> [Exercise details]
Present the count of lines in the entries below that hold "computer", and present nothing else.
Start of Data extracts
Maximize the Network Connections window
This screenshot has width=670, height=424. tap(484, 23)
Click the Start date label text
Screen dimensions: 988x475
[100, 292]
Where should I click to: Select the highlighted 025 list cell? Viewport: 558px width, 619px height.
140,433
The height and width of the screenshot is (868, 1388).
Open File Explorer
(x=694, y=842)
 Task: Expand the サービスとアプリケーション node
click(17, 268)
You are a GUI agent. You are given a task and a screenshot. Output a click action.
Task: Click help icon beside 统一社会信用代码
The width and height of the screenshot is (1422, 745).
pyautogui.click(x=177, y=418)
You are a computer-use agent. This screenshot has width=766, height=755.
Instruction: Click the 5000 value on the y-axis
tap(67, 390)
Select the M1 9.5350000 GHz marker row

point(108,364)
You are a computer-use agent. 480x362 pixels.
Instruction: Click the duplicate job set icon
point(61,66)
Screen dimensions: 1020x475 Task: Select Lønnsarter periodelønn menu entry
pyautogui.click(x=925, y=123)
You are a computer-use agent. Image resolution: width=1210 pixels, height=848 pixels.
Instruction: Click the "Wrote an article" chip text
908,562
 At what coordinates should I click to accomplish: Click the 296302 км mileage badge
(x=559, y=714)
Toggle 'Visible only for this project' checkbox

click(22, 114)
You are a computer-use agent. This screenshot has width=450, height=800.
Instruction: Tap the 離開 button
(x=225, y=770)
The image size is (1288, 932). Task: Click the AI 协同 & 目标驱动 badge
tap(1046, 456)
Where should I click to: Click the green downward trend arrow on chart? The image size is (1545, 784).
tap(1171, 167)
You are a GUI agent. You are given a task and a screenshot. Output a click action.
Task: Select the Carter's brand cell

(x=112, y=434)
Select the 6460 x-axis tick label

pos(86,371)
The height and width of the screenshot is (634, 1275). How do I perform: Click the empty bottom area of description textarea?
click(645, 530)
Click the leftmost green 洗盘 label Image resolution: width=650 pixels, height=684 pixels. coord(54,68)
End of Data extracts
> [Completed task]
4